DESCRIPTION OF THE TASK
In the records below, the line with "You are a computer-use agent. Viewport: 1557px" opens the range and the line with "You are a computer-use agent. 1485x812" closes it; print that range exactly and nothing else.

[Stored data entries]

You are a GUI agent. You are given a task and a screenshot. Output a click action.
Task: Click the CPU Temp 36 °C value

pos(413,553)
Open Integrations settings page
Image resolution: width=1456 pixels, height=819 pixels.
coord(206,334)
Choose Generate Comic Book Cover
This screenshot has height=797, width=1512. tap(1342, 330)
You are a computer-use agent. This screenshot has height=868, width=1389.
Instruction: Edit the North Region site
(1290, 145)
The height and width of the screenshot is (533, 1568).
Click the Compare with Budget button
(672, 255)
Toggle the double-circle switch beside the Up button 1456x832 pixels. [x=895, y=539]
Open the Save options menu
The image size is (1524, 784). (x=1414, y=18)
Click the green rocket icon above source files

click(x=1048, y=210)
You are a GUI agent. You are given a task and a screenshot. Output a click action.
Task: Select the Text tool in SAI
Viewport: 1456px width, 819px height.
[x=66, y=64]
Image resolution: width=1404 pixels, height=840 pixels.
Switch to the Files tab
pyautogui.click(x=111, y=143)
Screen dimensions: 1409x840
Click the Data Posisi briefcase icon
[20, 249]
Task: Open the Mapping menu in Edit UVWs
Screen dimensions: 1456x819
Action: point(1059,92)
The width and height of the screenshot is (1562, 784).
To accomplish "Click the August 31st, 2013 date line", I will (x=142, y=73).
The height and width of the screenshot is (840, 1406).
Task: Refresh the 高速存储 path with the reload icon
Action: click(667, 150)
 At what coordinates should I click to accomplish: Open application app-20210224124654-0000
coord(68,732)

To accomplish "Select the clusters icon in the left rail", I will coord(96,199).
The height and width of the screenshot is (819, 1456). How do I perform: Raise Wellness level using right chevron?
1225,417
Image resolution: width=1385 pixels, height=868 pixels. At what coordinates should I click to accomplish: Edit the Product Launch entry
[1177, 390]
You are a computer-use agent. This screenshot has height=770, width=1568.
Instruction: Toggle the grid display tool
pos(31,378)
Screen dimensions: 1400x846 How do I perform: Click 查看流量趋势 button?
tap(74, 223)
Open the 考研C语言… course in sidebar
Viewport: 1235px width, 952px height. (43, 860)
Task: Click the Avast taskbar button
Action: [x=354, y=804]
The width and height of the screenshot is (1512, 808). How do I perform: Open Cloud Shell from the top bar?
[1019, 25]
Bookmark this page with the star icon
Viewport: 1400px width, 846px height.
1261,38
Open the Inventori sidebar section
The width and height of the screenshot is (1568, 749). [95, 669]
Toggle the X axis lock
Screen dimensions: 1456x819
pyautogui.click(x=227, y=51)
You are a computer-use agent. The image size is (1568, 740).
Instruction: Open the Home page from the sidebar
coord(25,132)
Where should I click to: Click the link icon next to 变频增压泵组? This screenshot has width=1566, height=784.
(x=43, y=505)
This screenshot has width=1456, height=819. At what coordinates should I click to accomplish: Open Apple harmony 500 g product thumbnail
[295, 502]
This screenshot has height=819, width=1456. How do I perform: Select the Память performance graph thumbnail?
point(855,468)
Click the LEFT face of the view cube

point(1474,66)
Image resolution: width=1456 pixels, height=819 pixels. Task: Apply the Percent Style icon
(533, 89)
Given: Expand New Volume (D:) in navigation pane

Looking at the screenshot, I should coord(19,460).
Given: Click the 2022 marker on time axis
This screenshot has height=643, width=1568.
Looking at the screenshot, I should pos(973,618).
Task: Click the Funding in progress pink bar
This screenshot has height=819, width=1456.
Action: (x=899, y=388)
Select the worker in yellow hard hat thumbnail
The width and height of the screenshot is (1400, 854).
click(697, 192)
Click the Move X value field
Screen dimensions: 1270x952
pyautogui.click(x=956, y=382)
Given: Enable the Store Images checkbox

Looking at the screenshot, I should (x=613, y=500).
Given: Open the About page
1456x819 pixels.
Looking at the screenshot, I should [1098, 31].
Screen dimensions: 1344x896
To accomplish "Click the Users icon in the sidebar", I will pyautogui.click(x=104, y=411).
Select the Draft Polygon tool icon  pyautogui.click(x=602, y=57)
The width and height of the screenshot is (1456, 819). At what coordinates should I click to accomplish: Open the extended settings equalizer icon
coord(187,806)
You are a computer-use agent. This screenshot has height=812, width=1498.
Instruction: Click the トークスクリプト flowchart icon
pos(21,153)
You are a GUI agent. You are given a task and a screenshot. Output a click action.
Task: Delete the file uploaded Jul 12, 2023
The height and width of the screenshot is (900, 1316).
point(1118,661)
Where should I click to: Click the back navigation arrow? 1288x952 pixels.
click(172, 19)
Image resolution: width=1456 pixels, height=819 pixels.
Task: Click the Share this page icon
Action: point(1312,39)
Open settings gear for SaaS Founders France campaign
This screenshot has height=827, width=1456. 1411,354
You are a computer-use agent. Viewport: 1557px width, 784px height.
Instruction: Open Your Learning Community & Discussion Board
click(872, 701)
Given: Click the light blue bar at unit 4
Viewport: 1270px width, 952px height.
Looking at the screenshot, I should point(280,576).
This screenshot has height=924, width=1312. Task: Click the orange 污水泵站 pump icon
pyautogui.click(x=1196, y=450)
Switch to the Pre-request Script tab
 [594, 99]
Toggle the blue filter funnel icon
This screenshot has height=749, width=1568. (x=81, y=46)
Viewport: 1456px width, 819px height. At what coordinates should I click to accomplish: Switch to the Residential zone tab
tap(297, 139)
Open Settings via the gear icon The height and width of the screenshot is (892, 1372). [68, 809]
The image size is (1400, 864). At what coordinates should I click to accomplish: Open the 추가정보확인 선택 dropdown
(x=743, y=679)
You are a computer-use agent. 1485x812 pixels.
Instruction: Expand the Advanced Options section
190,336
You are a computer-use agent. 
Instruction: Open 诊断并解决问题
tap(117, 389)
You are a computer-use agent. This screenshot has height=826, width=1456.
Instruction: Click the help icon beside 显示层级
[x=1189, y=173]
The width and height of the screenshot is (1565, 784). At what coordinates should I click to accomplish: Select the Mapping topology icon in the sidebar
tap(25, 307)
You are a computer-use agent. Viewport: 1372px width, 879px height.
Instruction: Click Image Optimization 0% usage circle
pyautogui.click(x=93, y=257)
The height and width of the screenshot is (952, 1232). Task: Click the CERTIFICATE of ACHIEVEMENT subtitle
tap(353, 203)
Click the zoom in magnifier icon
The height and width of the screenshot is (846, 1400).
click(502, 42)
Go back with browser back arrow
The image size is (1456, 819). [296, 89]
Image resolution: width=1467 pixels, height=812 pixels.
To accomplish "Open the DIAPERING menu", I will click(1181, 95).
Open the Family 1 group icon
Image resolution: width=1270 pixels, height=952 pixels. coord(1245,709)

PROBLEM SOLUTION
You are a computer-use agent. Viewport: 1557px width, 784px height.
Instruction: Open Your Learning Community & Discussion Board
click(872, 701)
Given: Click the light blue bar at unit 4
Viewport: 1270px width, 952px height.
Looking at the screenshot, I should point(280,576).
This screenshot has height=924, width=1312. Task: Click the orange 污水泵站 pump icon
pyautogui.click(x=1196, y=450)
Switch to the Pre-request Script tab
 [594, 99]
Toggle the blue filter funnel icon
This screenshot has height=749, width=1568. (x=81, y=46)
Viewport: 1456px width, 819px height. At what coordinates should I click to accomplish: Switch to the Residential zone tab
tap(297, 139)
Open Settings via the gear icon The height and width of the screenshot is (892, 1372). [68, 809]
The image size is (1400, 864). At what coordinates should I click to accomplish: Open the 추가정보확인 선택 dropdown
(x=743, y=679)
You are a computer-use agent. 1485x812 pixels.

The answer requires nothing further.